= Task goal =
Reproduce verbatim the line containing "This screenshot has height=610, width=736." and every line that follows it through the end of the entries below, omitting all pictures.

*** Begin section ***

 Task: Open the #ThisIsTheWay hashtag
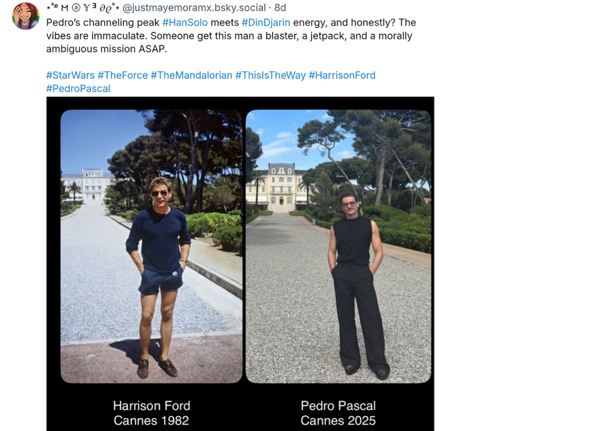pyautogui.click(x=270, y=75)
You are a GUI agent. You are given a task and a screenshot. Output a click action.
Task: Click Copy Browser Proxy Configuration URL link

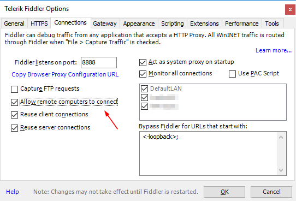point(65,74)
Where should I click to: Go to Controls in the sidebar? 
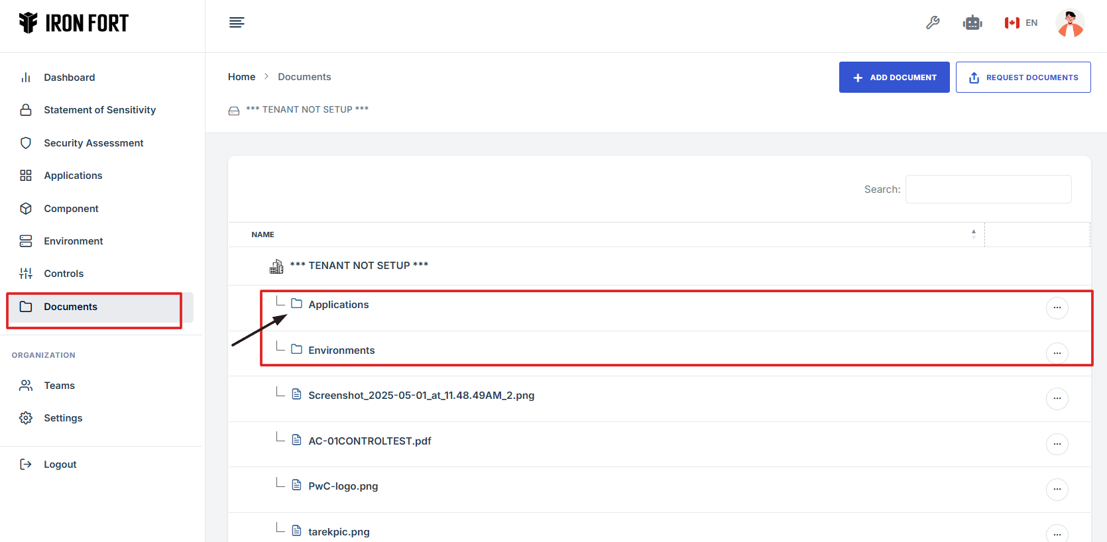pyautogui.click(x=64, y=274)
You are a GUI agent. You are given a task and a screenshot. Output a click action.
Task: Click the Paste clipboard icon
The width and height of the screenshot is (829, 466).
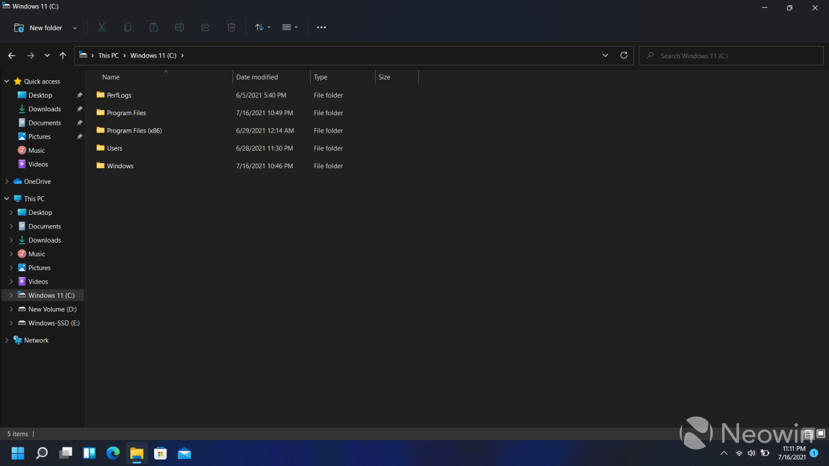coord(153,27)
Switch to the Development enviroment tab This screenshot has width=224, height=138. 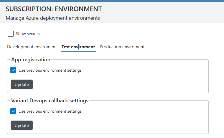tap(32, 47)
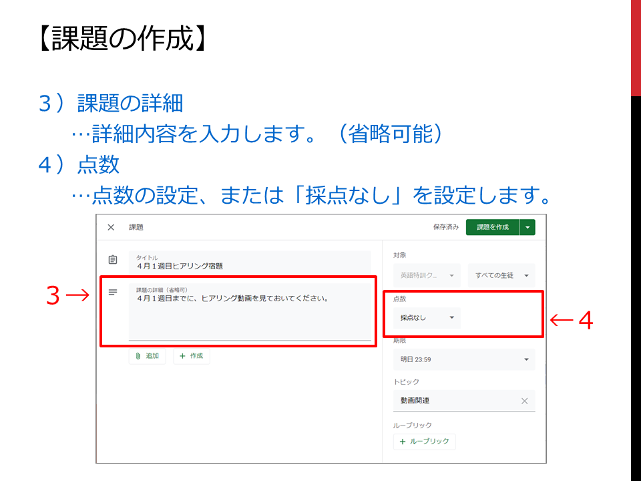The width and height of the screenshot is (641, 481).
Task: Click into the 課題の詳細 description text area
Action: click(x=250, y=312)
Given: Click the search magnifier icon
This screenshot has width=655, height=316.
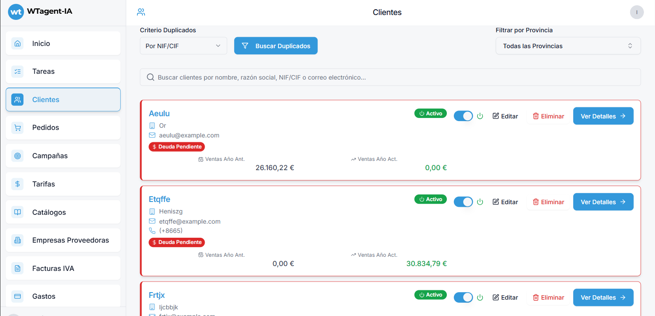Looking at the screenshot, I should 150,77.
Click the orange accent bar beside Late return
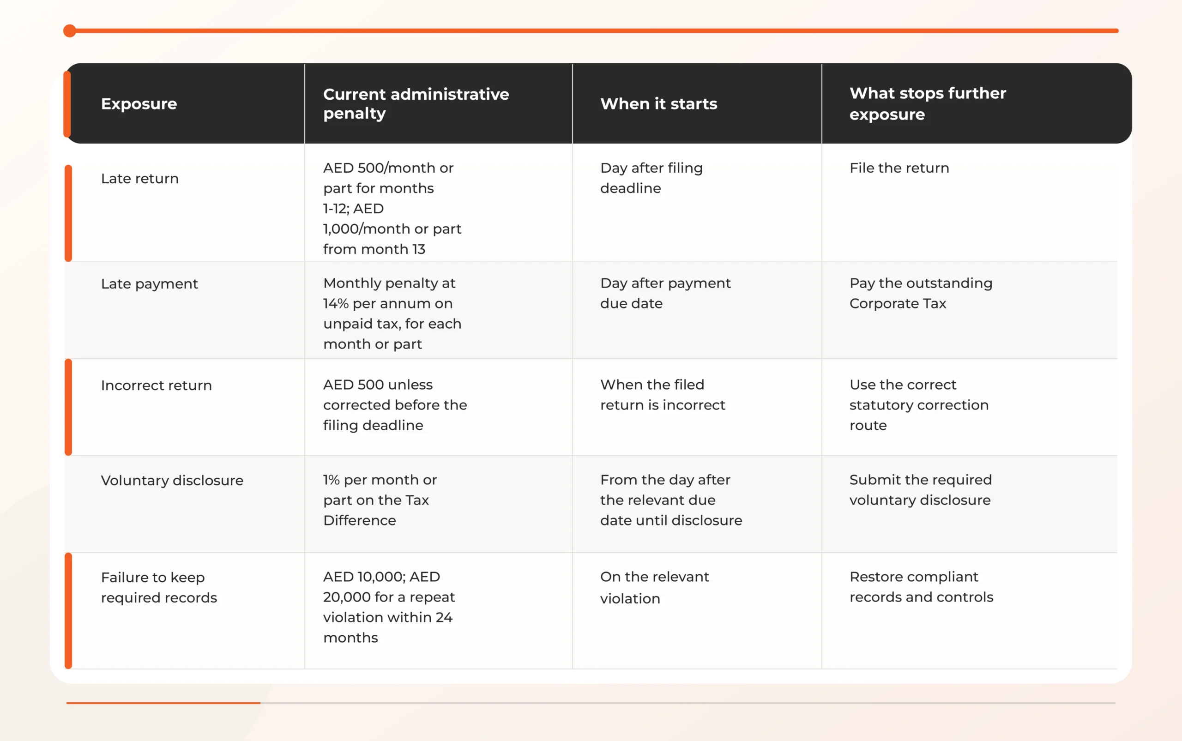This screenshot has height=741, width=1182. pos(69,213)
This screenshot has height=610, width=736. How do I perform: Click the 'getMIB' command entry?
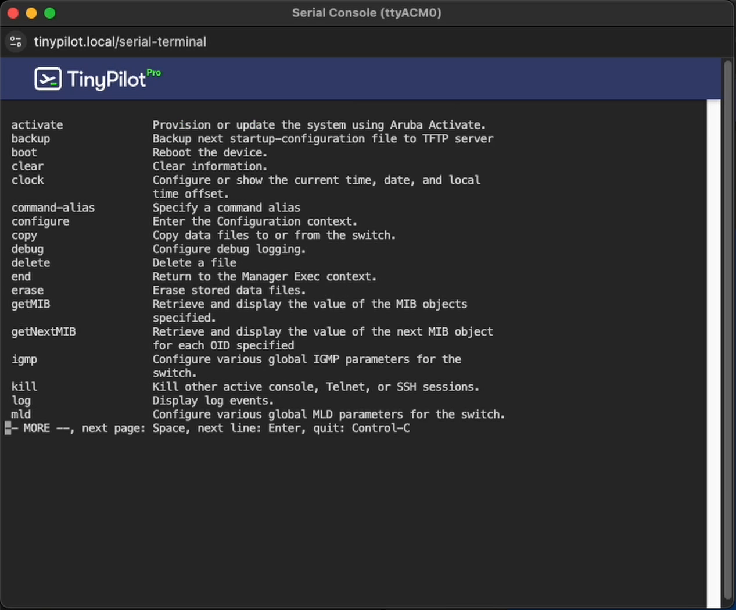[30, 304]
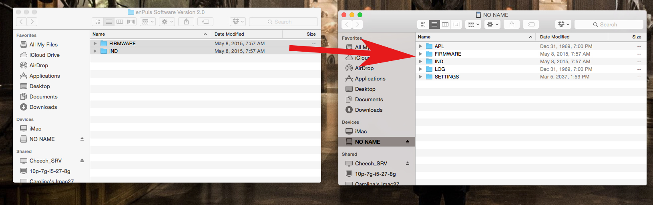Click Search field in NO NAME window
This screenshot has width=653, height=205.
pyautogui.click(x=609, y=24)
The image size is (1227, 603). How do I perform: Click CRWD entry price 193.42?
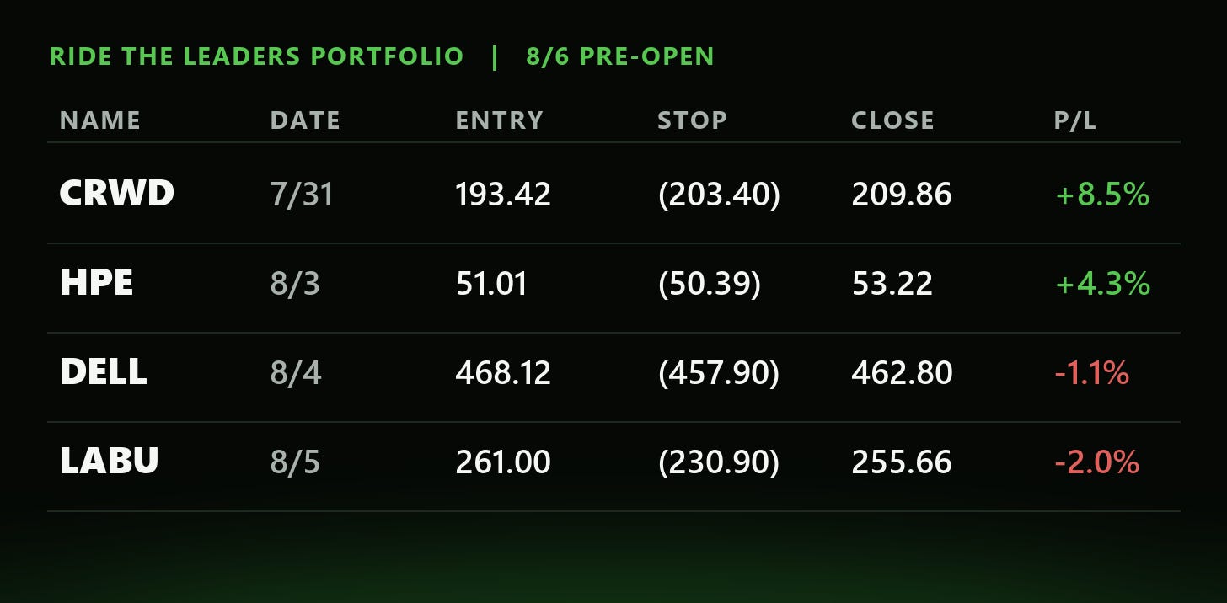503,195
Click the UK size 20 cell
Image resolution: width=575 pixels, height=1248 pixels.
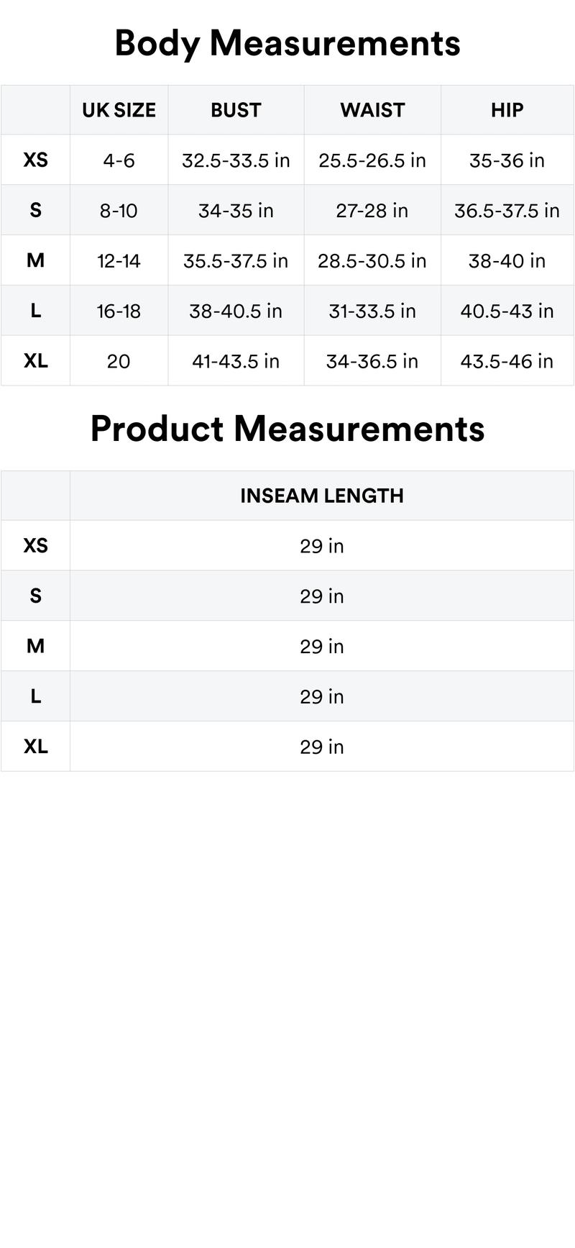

*** End section ***

= Exercise output =
This screenshot has height=610, width=736. How do I perform: Click the 'getMIB' command entry?
[30, 304]
Click Search field in NO NAME window
This screenshot has width=653, height=205.
pyautogui.click(x=609, y=24)
The image size is (1227, 603). How do I perform: Click CRWD entry price 193.42?
503,195
Click the UK size 20 cell
Image resolution: width=575 pixels, height=1248 pixels.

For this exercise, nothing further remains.